ACCOUNTING ISSUES RELATING TO MINING COMPANIES
Wayne Carnall noted that, in disclosing the policy on depletion of capitalized mining expenditures, many companies simply state that it is on a units of production method over the expected economic life of the mine with some reference to some form of mineral reserves. He added that the staff expects mining companies to provide explicit disclosure of the types of reserves that are included in the base -- that is proven and probable reserves. The Commission has indicated in Industry Guide 7 that disclosure of reserve information is limited to proven and probable reserves. As disclosure of possible reserves is prohibited by Commission rule, the staff does not believe that the base of depletion should include such amounts. Including possible reserves in the base could require the company to disclose an amount that Commission rules prohibit from disclosure. Applying this policy may result in an item that needs to be addressed in the reconciliation to US GAAP for Canadian and Australian companies as well as other companies.

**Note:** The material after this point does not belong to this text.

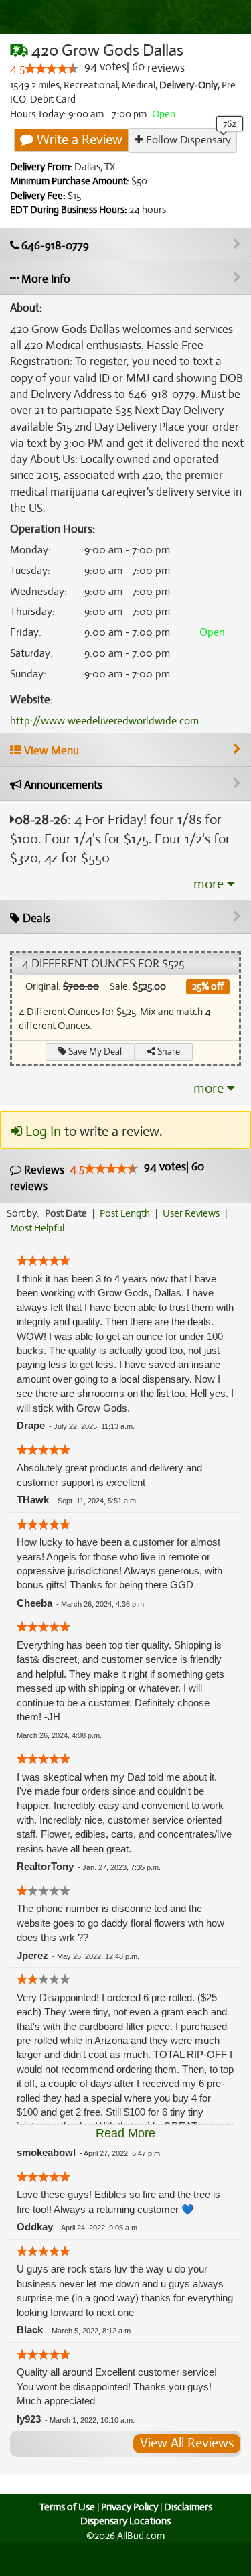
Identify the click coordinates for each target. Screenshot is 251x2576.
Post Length (125, 1213)
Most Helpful (37, 1228)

SAB 74 DISCLOSURES RELATING TO THE POSSIBLE ELIMINATION OF REPLACEMENT COST ACCOUNTING
A Task Force member asked whether the possible elimination of replacement cost accounting in Mexico would trigger any additional disclosures under SAB 74. Wayne Carnall replied that disclosure would be limited to a statement about the elimination of the use of replacement cost - i.e., no quantified disclosure.
WAYNE CARNALL
The Task Force acknowledged the contributions made by Wayne Carnall to its deliberations and wished Wayne well in his new endeavors at Price Waterhouse.